*CHALLENGE*
Find each line in the listing that contains the string "swatch" and copy those lines out. Match case exactly.

------

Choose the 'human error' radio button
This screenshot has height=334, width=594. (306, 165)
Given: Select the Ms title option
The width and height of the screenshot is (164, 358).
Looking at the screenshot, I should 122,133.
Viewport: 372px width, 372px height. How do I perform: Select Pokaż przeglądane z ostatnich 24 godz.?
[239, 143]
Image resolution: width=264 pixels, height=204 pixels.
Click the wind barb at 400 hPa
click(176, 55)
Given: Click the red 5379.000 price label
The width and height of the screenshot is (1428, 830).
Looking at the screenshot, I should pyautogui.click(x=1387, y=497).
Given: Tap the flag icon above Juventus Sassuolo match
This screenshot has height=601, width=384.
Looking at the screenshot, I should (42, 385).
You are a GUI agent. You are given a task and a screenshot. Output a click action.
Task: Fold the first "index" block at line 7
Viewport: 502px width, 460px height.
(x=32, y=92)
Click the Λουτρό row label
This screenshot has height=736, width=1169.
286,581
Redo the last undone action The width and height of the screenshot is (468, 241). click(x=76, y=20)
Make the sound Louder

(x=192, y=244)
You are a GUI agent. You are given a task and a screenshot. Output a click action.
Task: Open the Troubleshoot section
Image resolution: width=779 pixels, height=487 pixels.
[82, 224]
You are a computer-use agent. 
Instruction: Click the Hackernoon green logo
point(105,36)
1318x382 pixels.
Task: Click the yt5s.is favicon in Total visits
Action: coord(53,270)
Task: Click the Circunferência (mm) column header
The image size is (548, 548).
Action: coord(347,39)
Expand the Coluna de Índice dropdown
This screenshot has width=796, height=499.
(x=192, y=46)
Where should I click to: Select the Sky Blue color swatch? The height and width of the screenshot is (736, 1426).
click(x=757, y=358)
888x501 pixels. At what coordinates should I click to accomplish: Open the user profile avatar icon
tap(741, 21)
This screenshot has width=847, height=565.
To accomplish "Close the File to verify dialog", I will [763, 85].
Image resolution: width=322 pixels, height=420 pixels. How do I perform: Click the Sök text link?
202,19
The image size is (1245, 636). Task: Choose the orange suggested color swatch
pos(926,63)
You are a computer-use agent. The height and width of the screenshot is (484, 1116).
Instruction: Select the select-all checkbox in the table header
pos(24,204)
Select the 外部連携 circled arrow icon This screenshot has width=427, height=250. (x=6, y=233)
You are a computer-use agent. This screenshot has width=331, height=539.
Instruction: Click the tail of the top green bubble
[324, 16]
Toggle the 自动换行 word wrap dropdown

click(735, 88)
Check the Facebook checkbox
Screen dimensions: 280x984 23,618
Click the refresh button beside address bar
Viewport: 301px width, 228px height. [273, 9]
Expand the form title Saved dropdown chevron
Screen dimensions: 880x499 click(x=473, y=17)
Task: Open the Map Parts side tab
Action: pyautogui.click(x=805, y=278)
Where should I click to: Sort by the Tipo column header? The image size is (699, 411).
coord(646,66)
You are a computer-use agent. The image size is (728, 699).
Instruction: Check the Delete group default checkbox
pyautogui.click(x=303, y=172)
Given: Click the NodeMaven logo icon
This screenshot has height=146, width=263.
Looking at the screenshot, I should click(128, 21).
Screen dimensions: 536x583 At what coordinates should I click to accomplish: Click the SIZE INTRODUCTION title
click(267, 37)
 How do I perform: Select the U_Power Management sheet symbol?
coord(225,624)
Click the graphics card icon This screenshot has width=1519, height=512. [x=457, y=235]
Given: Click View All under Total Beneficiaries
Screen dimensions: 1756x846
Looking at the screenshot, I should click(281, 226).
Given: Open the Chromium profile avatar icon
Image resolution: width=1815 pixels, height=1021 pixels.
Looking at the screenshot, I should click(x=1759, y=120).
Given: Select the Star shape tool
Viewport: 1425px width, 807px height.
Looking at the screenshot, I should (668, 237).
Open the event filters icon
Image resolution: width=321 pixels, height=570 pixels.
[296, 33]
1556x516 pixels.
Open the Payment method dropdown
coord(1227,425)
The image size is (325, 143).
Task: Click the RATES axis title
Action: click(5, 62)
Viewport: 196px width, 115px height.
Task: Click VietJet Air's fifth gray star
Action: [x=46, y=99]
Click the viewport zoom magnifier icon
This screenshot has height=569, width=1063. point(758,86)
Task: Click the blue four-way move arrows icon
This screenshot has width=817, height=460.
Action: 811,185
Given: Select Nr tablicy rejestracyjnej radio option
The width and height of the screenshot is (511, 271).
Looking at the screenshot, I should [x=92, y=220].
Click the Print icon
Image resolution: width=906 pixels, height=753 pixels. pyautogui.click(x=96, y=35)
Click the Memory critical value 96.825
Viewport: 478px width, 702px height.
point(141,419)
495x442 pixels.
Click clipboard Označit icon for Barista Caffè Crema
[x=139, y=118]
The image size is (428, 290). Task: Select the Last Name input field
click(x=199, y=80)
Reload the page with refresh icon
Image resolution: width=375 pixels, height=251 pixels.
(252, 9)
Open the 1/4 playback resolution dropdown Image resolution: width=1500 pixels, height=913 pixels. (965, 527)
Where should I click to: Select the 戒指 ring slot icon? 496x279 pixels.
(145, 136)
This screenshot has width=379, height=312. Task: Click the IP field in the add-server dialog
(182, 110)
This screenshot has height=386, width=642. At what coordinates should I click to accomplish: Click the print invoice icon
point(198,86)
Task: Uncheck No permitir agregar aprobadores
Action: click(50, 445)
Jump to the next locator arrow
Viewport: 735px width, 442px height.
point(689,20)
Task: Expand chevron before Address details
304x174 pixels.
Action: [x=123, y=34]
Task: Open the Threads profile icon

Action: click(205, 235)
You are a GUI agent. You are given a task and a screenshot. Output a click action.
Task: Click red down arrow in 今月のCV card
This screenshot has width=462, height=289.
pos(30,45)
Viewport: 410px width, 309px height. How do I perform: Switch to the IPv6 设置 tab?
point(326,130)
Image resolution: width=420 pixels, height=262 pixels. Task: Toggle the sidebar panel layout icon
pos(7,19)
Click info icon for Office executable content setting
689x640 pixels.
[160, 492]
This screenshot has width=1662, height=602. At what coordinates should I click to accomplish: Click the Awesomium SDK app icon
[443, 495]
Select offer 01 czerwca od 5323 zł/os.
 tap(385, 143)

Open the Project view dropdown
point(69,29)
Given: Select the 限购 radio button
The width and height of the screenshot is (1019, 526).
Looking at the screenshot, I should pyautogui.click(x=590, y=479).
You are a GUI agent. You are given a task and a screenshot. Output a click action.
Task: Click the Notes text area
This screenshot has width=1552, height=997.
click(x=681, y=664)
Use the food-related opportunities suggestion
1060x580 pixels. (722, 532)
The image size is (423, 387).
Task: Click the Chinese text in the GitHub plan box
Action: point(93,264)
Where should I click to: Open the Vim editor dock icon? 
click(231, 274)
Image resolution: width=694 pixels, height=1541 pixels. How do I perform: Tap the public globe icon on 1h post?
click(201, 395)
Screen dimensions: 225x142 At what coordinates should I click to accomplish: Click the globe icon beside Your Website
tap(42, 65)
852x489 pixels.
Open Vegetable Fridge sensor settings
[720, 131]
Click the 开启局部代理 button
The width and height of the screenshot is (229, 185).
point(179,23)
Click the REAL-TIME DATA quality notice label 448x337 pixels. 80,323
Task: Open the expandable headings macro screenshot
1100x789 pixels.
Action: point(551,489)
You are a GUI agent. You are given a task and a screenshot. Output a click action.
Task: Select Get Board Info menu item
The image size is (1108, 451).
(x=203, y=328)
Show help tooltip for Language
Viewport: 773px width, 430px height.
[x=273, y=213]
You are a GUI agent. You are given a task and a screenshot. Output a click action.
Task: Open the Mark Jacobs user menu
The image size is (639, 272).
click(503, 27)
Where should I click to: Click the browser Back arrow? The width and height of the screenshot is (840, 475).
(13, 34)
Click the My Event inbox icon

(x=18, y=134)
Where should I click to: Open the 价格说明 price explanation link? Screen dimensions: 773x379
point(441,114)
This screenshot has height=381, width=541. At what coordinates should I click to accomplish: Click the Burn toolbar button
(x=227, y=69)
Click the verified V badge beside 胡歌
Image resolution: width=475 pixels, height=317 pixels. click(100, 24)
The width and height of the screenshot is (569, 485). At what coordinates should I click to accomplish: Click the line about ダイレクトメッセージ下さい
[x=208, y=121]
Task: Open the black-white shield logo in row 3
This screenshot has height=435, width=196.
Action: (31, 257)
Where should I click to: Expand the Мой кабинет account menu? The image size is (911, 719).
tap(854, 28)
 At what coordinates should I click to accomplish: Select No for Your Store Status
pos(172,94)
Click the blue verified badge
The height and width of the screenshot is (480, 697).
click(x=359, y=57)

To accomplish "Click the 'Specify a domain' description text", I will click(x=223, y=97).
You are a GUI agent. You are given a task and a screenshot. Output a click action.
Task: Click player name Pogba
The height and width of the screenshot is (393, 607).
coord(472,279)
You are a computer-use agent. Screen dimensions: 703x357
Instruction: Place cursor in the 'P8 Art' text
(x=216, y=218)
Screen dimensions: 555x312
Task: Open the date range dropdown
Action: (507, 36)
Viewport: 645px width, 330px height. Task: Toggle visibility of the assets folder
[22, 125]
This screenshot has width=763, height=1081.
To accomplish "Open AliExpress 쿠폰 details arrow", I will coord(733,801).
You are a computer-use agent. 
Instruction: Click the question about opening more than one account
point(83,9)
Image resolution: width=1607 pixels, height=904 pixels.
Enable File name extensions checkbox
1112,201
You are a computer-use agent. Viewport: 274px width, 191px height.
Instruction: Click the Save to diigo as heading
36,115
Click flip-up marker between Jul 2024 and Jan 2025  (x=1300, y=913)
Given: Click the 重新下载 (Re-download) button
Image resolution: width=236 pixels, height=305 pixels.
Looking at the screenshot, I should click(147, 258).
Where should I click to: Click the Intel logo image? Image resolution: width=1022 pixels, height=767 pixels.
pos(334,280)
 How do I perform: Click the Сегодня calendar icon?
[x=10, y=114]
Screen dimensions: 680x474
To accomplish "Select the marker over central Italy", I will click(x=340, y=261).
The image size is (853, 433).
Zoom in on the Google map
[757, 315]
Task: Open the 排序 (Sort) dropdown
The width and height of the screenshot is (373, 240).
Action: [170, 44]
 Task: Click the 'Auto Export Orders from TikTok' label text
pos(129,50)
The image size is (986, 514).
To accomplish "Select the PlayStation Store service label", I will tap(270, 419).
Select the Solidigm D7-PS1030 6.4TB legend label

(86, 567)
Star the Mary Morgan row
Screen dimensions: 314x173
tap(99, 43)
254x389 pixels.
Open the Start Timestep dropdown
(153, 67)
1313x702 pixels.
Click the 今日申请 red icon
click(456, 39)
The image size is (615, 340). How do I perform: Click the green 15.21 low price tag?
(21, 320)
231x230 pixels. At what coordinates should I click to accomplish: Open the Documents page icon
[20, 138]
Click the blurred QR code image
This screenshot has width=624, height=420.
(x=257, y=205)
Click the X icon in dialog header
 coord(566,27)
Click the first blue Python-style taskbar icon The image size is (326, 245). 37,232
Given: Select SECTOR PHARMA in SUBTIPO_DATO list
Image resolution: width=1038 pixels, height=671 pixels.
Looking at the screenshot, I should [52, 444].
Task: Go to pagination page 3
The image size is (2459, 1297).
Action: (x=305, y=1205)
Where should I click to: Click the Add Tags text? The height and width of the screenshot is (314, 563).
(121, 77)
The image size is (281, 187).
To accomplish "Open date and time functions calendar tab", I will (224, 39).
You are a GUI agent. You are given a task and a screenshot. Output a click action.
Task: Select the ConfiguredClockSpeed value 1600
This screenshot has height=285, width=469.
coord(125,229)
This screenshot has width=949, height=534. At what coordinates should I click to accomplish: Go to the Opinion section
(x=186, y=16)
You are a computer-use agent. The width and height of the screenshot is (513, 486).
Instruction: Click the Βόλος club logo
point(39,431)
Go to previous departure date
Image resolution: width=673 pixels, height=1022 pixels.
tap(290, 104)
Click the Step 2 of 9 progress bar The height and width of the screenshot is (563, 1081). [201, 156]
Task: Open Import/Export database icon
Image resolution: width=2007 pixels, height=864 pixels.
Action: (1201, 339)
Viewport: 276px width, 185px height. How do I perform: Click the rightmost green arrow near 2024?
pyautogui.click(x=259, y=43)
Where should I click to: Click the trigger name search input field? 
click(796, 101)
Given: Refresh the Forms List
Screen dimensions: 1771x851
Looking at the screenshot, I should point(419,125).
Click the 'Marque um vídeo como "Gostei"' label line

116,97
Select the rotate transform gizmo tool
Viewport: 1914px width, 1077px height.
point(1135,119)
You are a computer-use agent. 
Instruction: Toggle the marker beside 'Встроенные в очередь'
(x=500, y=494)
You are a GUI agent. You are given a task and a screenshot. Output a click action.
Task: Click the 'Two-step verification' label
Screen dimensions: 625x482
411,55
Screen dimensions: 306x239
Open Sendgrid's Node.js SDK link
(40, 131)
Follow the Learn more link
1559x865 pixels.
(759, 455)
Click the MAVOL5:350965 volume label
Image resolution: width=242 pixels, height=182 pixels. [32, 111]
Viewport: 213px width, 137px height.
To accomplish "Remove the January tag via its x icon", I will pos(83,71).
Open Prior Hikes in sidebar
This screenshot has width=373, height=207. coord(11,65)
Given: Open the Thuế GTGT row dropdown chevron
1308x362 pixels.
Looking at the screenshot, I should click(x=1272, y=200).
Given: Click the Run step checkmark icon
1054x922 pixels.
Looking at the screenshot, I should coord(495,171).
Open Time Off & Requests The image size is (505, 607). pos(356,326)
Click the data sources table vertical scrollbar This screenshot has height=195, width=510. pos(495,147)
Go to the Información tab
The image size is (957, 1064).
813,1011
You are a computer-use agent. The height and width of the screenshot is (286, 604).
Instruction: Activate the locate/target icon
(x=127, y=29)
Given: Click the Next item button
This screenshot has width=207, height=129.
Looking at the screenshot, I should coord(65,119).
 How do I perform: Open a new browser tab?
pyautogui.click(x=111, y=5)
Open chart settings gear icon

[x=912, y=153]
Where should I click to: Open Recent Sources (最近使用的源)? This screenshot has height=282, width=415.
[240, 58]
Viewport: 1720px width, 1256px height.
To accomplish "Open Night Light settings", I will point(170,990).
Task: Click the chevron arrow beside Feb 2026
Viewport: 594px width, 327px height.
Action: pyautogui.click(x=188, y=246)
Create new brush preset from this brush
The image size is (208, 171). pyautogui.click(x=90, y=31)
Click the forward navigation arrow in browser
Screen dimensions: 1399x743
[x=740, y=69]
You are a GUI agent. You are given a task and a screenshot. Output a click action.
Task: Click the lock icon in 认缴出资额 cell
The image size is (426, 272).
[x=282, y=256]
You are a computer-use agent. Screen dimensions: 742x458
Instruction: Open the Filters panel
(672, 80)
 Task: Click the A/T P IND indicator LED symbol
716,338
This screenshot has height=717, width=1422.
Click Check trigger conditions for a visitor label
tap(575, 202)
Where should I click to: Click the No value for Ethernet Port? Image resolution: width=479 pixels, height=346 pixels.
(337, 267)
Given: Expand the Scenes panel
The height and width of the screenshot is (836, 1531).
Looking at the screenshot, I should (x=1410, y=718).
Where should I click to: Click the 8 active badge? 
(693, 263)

------

*ANSWER TO THE TASK*
Where should I click to: Select the Sky Blue color swatch? The height and width of the screenshot is (736, 1426).
The image size is (1245, 636). Task: Choose the orange suggested color swatch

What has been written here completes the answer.